- [Stored data entries]
+--

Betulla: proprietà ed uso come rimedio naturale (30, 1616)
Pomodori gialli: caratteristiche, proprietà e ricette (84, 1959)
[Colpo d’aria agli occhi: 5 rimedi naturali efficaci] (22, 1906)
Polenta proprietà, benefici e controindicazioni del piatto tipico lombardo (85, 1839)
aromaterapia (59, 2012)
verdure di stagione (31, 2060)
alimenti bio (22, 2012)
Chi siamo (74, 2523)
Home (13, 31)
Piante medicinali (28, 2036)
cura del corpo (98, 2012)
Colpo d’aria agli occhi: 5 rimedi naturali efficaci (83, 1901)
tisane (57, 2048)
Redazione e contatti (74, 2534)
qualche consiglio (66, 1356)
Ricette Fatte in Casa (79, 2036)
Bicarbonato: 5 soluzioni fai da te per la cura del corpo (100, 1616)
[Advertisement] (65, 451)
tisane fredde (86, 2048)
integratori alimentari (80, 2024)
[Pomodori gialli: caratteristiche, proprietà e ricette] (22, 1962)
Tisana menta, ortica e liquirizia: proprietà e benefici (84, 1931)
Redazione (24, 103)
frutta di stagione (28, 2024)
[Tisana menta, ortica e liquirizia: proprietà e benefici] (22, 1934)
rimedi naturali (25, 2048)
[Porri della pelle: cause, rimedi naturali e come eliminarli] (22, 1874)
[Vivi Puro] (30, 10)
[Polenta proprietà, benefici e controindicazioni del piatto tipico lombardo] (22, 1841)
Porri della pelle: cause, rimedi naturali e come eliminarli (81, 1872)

+--

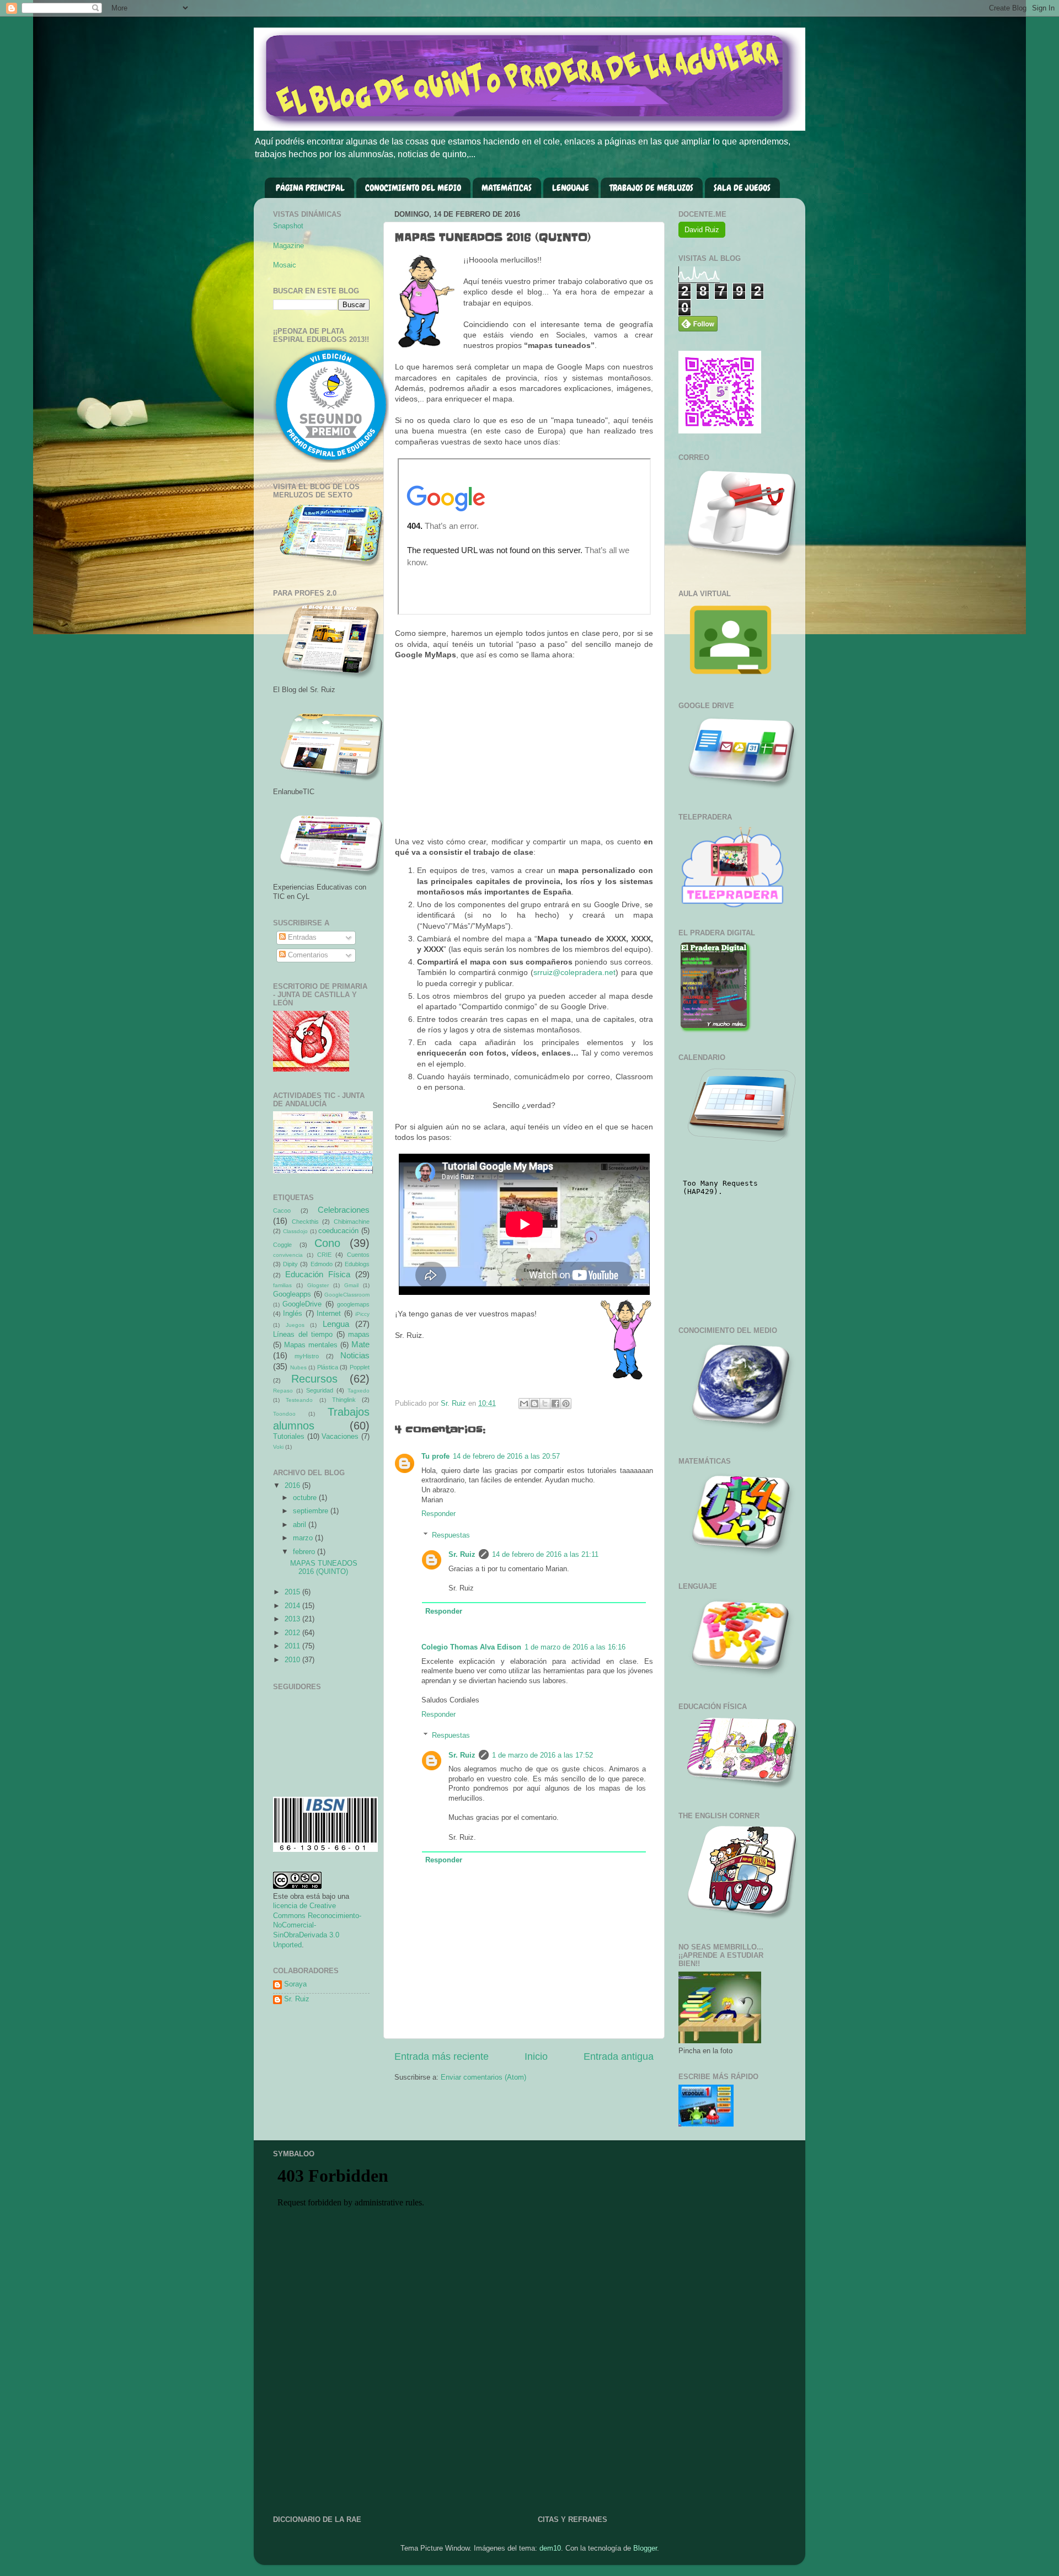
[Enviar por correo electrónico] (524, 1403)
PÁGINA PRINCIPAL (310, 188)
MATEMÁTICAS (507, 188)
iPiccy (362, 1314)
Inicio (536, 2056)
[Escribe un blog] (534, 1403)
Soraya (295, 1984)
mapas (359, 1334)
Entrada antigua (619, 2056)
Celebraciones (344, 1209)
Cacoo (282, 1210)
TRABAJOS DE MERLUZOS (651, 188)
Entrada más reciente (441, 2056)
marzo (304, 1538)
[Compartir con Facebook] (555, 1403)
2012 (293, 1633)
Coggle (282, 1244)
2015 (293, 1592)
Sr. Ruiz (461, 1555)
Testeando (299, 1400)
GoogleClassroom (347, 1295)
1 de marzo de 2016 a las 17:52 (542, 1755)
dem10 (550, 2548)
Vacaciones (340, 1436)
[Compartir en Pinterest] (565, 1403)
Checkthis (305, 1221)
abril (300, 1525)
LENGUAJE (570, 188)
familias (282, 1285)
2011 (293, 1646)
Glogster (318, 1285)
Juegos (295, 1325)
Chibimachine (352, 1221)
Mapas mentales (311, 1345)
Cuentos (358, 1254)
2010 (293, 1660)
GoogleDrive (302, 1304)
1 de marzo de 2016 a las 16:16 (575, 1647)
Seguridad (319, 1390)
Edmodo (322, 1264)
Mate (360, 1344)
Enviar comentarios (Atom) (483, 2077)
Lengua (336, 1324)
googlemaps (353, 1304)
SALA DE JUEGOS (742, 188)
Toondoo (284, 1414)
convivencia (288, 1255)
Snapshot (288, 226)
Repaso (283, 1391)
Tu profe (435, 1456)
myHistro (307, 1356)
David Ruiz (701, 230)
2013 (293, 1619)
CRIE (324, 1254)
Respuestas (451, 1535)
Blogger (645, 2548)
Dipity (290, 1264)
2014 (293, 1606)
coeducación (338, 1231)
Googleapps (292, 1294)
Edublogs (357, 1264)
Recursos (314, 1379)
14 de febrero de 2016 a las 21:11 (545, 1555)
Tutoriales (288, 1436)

+--

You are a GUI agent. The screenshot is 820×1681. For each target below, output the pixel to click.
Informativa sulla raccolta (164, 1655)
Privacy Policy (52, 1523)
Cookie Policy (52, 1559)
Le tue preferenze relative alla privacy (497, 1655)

+--

- [Assigned task] Within the data above, how many lines include "controindicazioni"? The number alone is the answer.

- [Completed task] 2